Given text —
>> Start

# Anyone else see this E46 M3 SMG convertible review?



## Guest (Oct 14, 2002)

Not kind.

http://www.thesun.co.uk/article/0,,2002470459,00.html


----------



## nate (Dec 24, 2001)

Yup, Clarkson is great.

I'm suprised how much he hated it though. I wonder if he even tried to re-learn for SMG. As for the convertible, well....he's right for sure. Strange that the manual coupe is one of his favorite cars (he has few), but the SMG cabrio is one of the worst cars ever. :lmao:


----------



## Jetfire (Jun 20, 2002)

Scathing. I haven't heard anywhere near this level of criticism for the convertible (with or without SMG) before.


----------



## CzTom (May 25, 2002)

He's right up their with the best from CAr & Driver for amusing writing style.
Of course, he's right about the contradiction inherent in a convertible high-perf model...who cares?!? its still a M3!


----------



## M3Inline6 (Oct 7, 2002)

Critical little fella isn't he? I'd prefer the coupe too, but sheez! This guy holds nothing back. Reminds me of Simon from American Idol. heehee!


----------



## Nick325xiT 5spd (Dec 24, 2001)

I have to say that from what I've read, he expected it to drive like an automatic, and was horrified when it didn't. I like him, but I think the review was unduly harsh. And I'm not even a fan of SMG.


----------



## Mr. The Edge (Dec 19, 2001)

I wonder what he would think about a convertible E36 M3 with SMG or automatic


----------



## CzTom (May 25, 2002)

I bet he wrote an E36 SMG review back when...any UK fans out there who'd read it?
Too bad the Sun doesn't have on-line archives.


----------



## DLF (Apr 15, 2002)

"... has all the precision of Bugs Bunny’s ears. "

This one goes on my list of favorite lines I've ever read in a car article. Most of the rest are in John Phillips' work in Car and Driver.


----------



## brave1heart (Jan 7, 2002)

This is one bitter guy in desperate need of getting laid. But the writing is so good and the comparisons are right on. Cameron Diaz naked and bored at the holy grail...lol!


----------



## bluer1 (May 30, 2002)

Not to threadjack, but did anyone else catch Clarkson playing
slaps with Michael Schumacher and driving Colin McRae's car on TLC's
Speed Without Limits: No Boundaries?

Good stuff...

Clarkson: "Mind playing slapsies?"
Schumacher: "Sure, we can if you want to."

&

Clarkson "Let me show you what an experienced driver can do."
McRae: "We'll see how long this lasts."

:lmao:

Best I could find was a description of the show here.
Doesn't look like it's going to be on again soon.


----------



## Nick325xiT 5spd (Dec 24, 2001)

Don't suppose anyone posted a viddy of that somewhere?


----------



## coldintake (Oct 18, 2002)

Nick325xiT 5spd said:


> *Don't suppose anyone posted a viddy of that somewhere? *


I have that video somewhere, I'll upload it and share.


----------

>> End

Items —
>> Start

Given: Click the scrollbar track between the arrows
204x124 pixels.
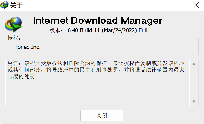Looking at the screenshot, I should pos(194,83).
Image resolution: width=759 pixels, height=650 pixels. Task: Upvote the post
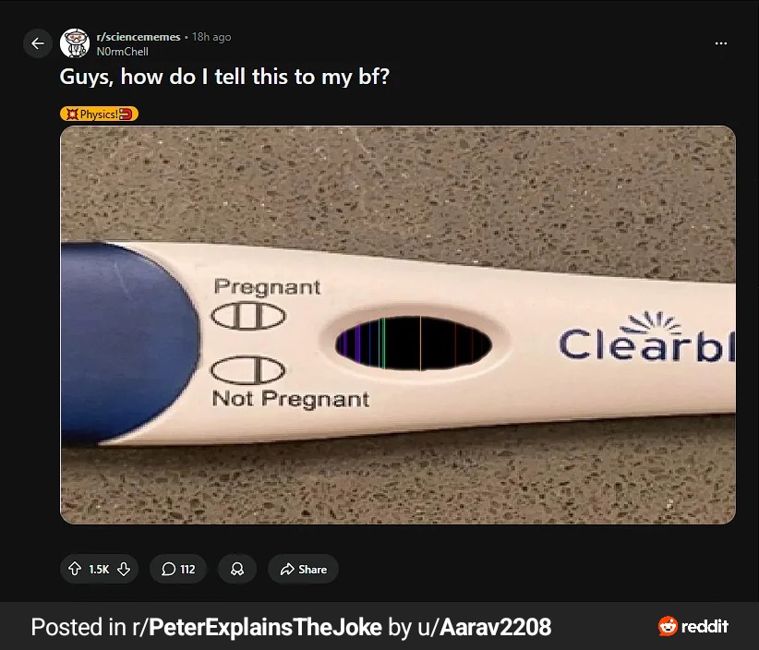coord(75,570)
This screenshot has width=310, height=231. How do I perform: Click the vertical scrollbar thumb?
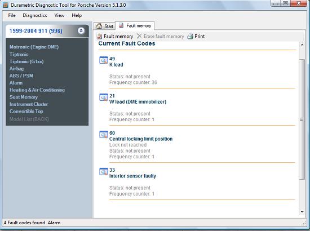302,119
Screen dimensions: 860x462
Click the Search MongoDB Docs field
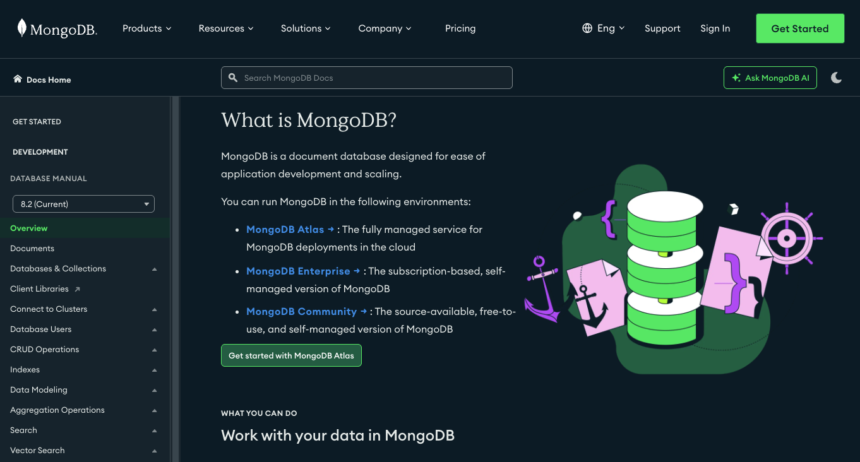373,78
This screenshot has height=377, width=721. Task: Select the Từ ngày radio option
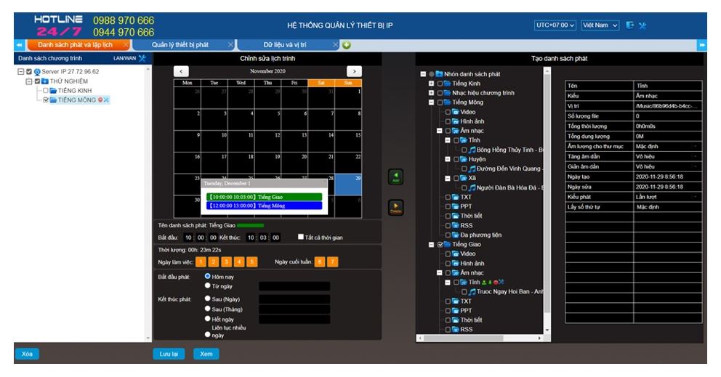[208, 285]
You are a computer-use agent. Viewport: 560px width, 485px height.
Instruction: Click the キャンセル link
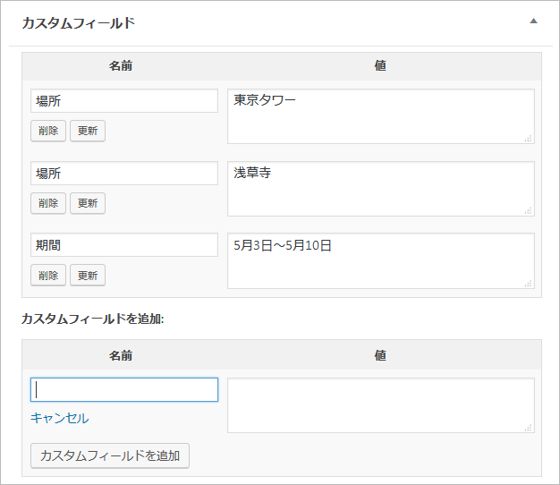(x=60, y=418)
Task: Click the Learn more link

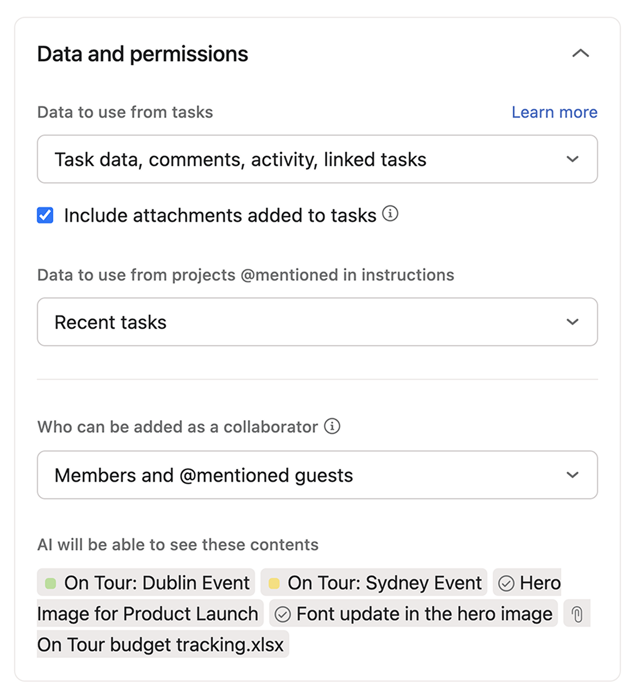Action: tap(554, 112)
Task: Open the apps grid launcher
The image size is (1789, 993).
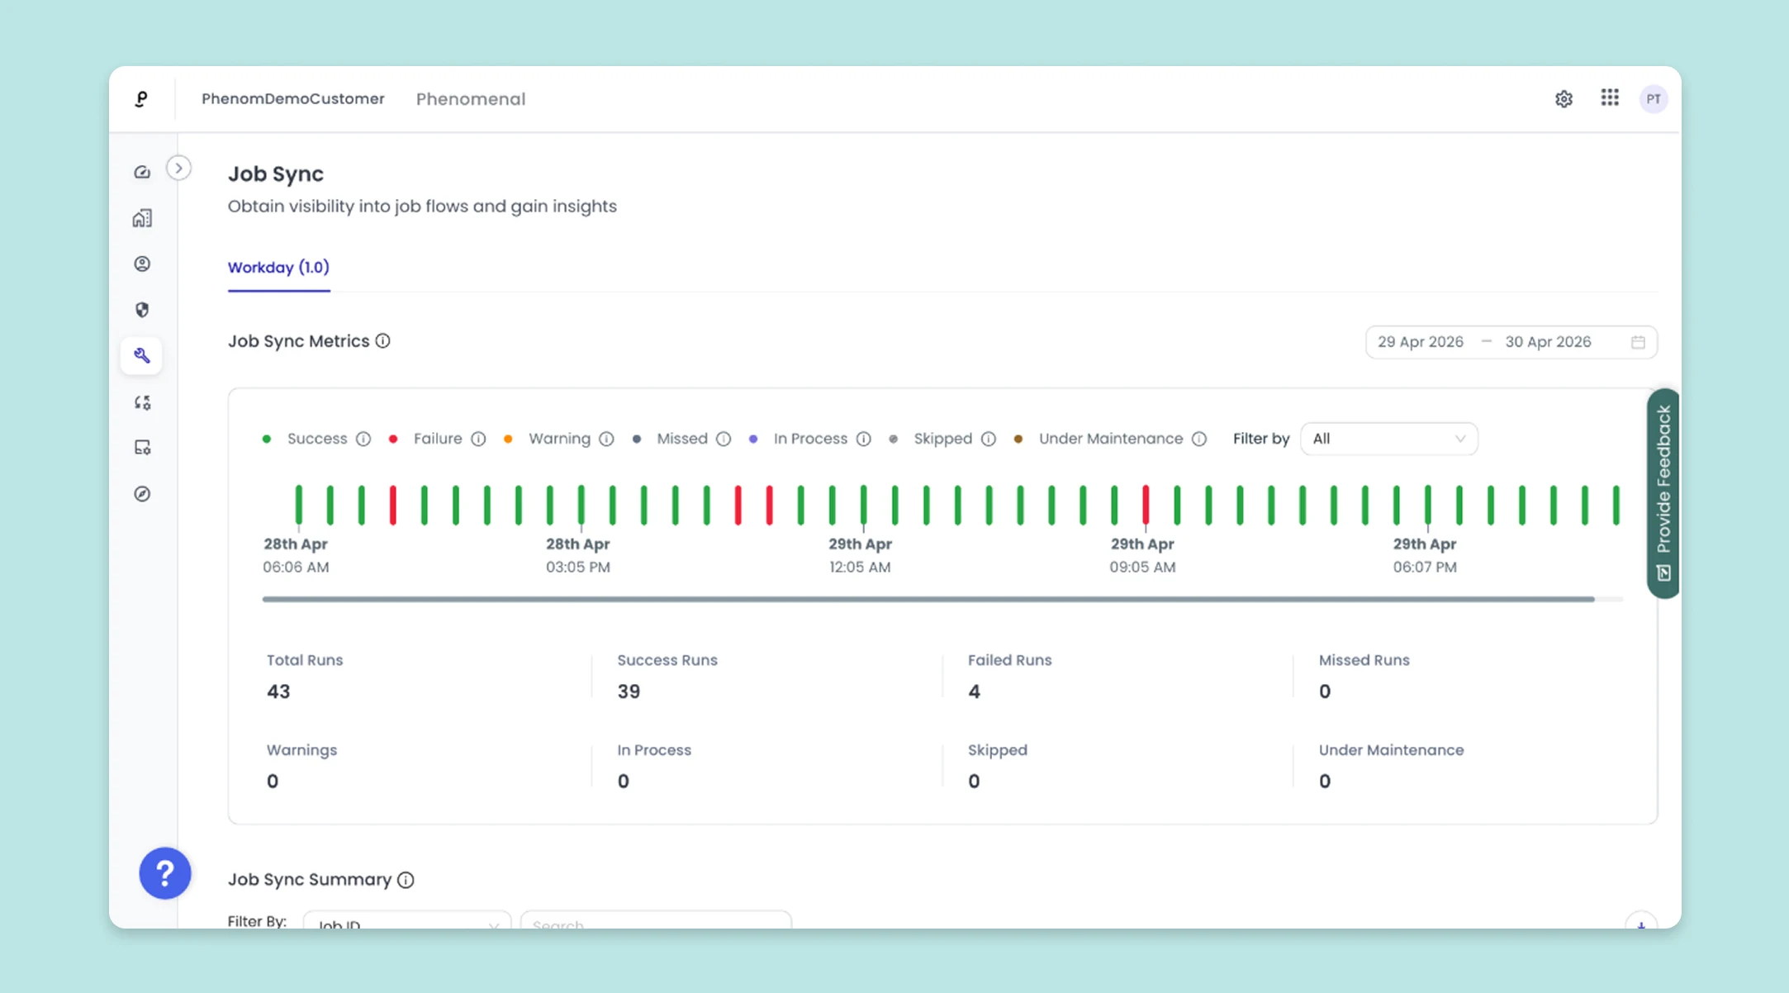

>> End

Task A — In the forum thread about the M3 convertible review, on which channel did Speed Without Limits: No Boundaries air?
Task B — Reproduce the lines of the listing exactly, starting with the line containing "This screenshot has width=310, height=231." and going on through the end of the listing, with both ends included. Leave the pictures out.
The forum thread and the listing are separate material with no connection to each other.

Solution A — TLC

Solution B —
This screenshot has width=310, height=231. How do I perform: Click the vertical scrollbar thumb?
302,119
Screen dimensions: 860x462
Click the Search MongoDB Docs field
373,78
This screenshot has height=377, width=721. Task: Select the Từ ngày radio option
[208, 285]
You are a computer-use agent. Viewport: 560px width, 485px height.
Instruction: Click the キャンセル link
(x=60, y=418)
Task: Click the Learn more link

Action: tap(554, 112)
Task: Open the apps grid launcher
The image size is (1789, 993).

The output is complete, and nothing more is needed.